-------- Texte de référence

Les flux d’étudiants africains se recomposent : si l’exode vers l’Europe, l’Amérique du Nord ou la Chine reste massif, l’Afrique voit émerger une mobilité intra-régionale croissante. Entre politiques d’attractivité, visa étudiant et coûts, que révèlent les chiffres récents et quelles stratégies pour inverser la fuite des talents ?

Le nombre d’étudiants internationaux a plus que triplé depuis 2000 : près de 6,9 millions d’étudiants étaient inscrits hors de leur pays en 2022, selon l’UNESCO, et la tendance à la hausse se poursuit. Ces chiffres traduisent une demande mondiale pour des formations reconnues et, pour beaucoup d’Etats africains, une opportunité économique et diplomatique.

Pour l’Afrique, la situation reste contrastée. Les études montrent que la part des étudiants africains qui se déplacent intra-africainement demeure relativement faible : seulement environ 20 % des étudiants originaires d’Afrique subsaharienne choisissent un autre pays africain ; la grande majorité part vers l’Europe, l’Amérique du Nord ou l’Asie. Les causes sont structurelles : langue d’enseignement, reconnaissance des diplômes, coût de la vie, bourses insuffisantes et attractivité encore faible de nombreuses universités africaines.

----------------

== Travail à faire ==
A - Répondez aux questions suivantes à partir du texte sur la mobilité des étudiants africains.
(i) Depuis quelle année le nombre d'étudiants internationaux a-t-il plus que triplé ?
(ii) Selon l'UNESCO, combien d'étudiants étaient inscrits hors de leur pays en 2022 ?
(iii) Quelle part des étudiants originaires d'Afrique subsaharienne choisit un autre pays africain ?
B - Reproduisez fidèlement le passage du texte sur la mobilité des étudiants africains qui commence par « Le nombre d’étudiants » et se poursuit jusqu'à « économique et diplomatique. ».
C - Reprenez le texte sur la mobilité des étudiants africains et prolongez-le à partir de l'endroit où il s'arrête.
Les enregistrements ne jouent aucun rôle dans ce travail.

-------- Enregistrements présentés

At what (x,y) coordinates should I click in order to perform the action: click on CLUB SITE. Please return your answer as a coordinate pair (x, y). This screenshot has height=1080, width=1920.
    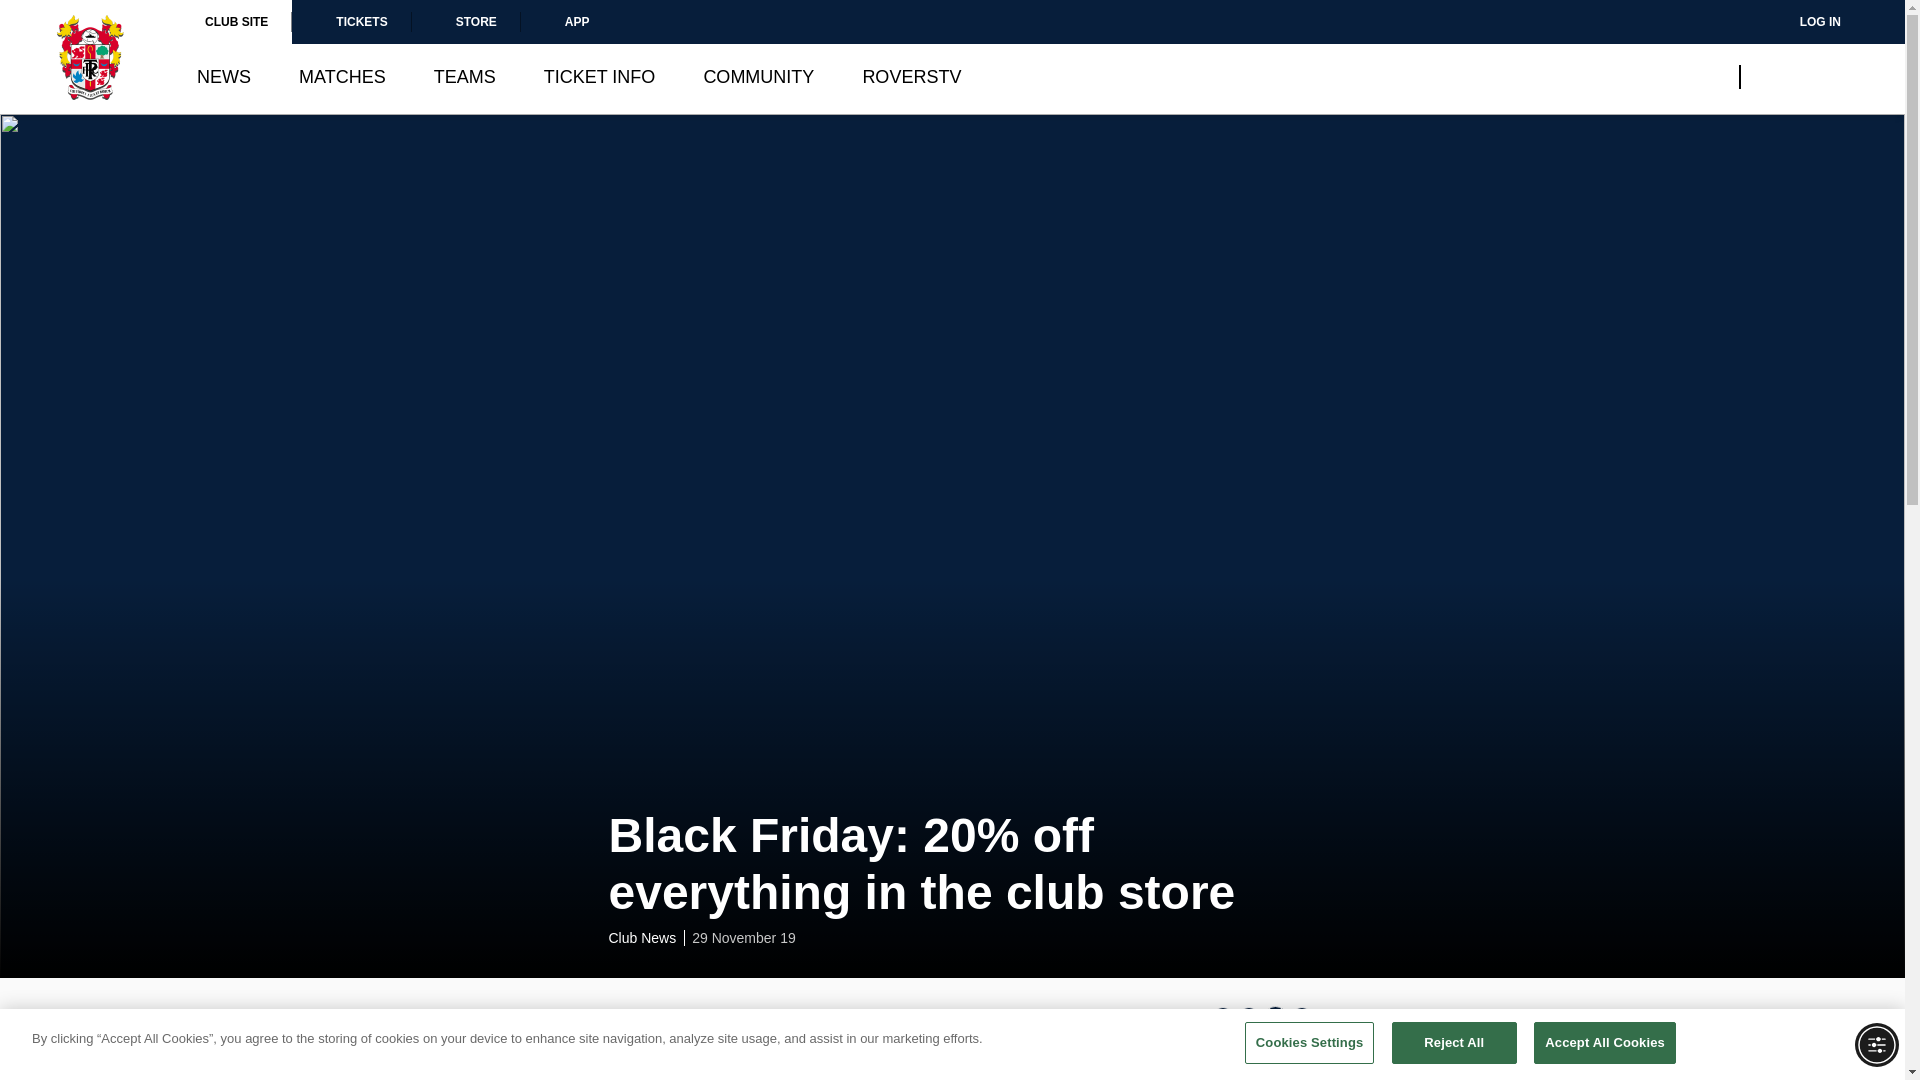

----------------
-------- Enregistrements présentés

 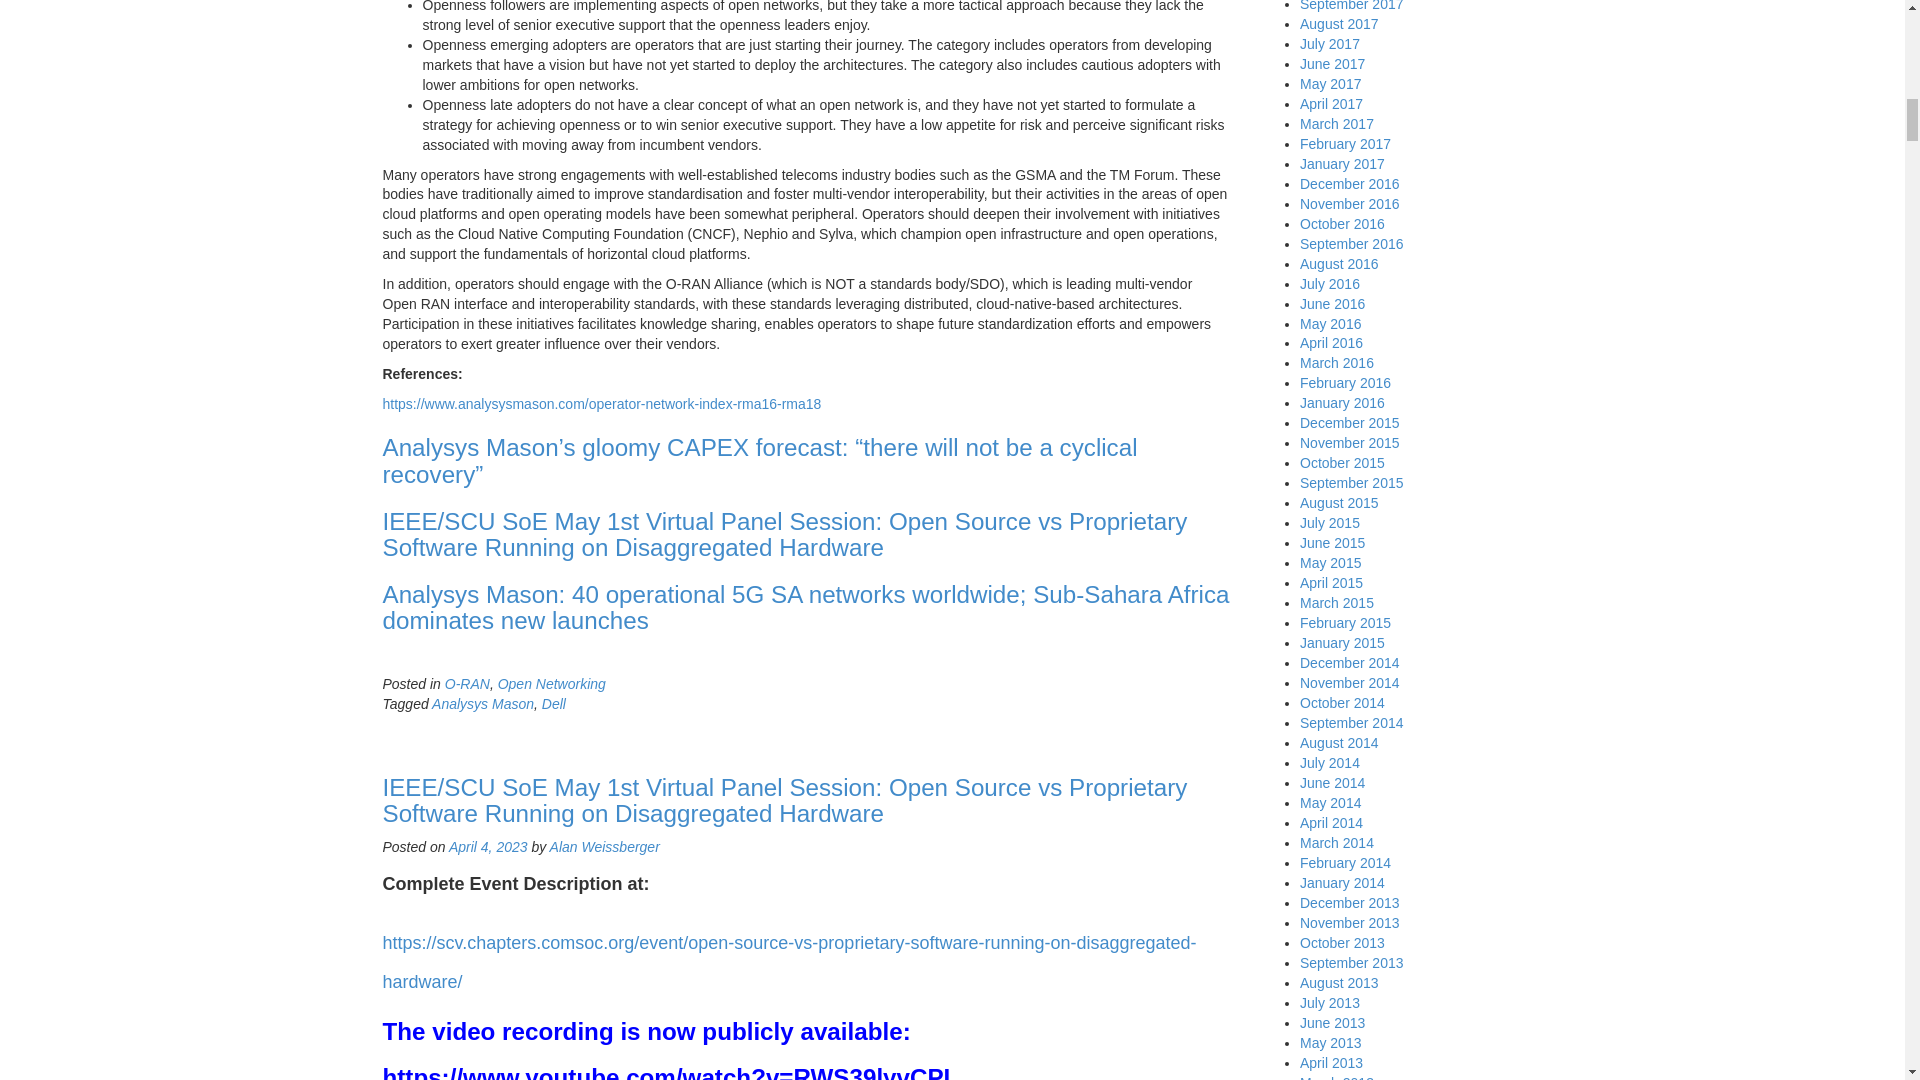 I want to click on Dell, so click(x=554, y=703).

----------------
-------- Enregistrements présentés

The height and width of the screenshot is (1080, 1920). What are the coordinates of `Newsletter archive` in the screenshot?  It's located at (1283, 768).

----------------

== Corrigé de l'exercice ==
A -
(i) Depuis 2000.
(ii) Près de 6,9 millions.
(iii) Environ 20 %.

B -
Le nombre d’étudiants internationaux a plus que triplé depuis 2000 : près de 6,9 millions d’étudiants étaient inscrits hors de leur pays en 2022, selon l’UNESCO, et la tendance à la hausse se poursuit. Ces chiffres traduisent une demande mondiale pour des formations reconnues et, pour beaucoup d’Etats africains, une opportunité économique et diplomatique.

C -
La mobilité internationale est un moteur d’échanges et d’employabilité

Des États hôtes africains multiplient néanmoins les offres. Le Maroc, la Tunisie, l’Égypte et le Rwanda développent des cursus en anglais ou en français, des partenariats internationaux, et des programmes d’accueil pour étudiants africains. Campus France relève toutefois que l’Europe reste une cible majeure ; la France a même formalisé une stratégie « Bienvenue en France » visant 500 000 étudiants étrangers d’ici 2027, une illustration de la concurrence mondiale pour les talents. « La mobilité internationale est un moteur d’échanges et d’employabilité », rappelle l’agence.

Au-delà des politiques, la mobilité étudiante est aussi déterminée par des choix individuels liés à l’employabilité : les familles investissent dans des diplômes perçus comme « passeports » vers des emplois à l’international. Cela explique pourquoi, malgré la qualité croissante de certains campus africains, un grand nombre d’étudiants continuent de privilégier des destinations hors continent.

Les partenariats public-privé et la promotion coordonnée des universités africaines à l’étranger peuvent aussi inverser progressivement les flux

Que faire ? Les leviers sont connus : faciliter la reconnaissance mutuelle des diplômes via des conventions régionales, multiplier les programmes conjoints et doubles diplômes, développer des bourses ciblées et simplifier les procédures de visa pour étudiants. Les partenariats public-privé et la promotion coordonnée des universités africaines à l’étranger peuvent aussi inverser progressivement les flux.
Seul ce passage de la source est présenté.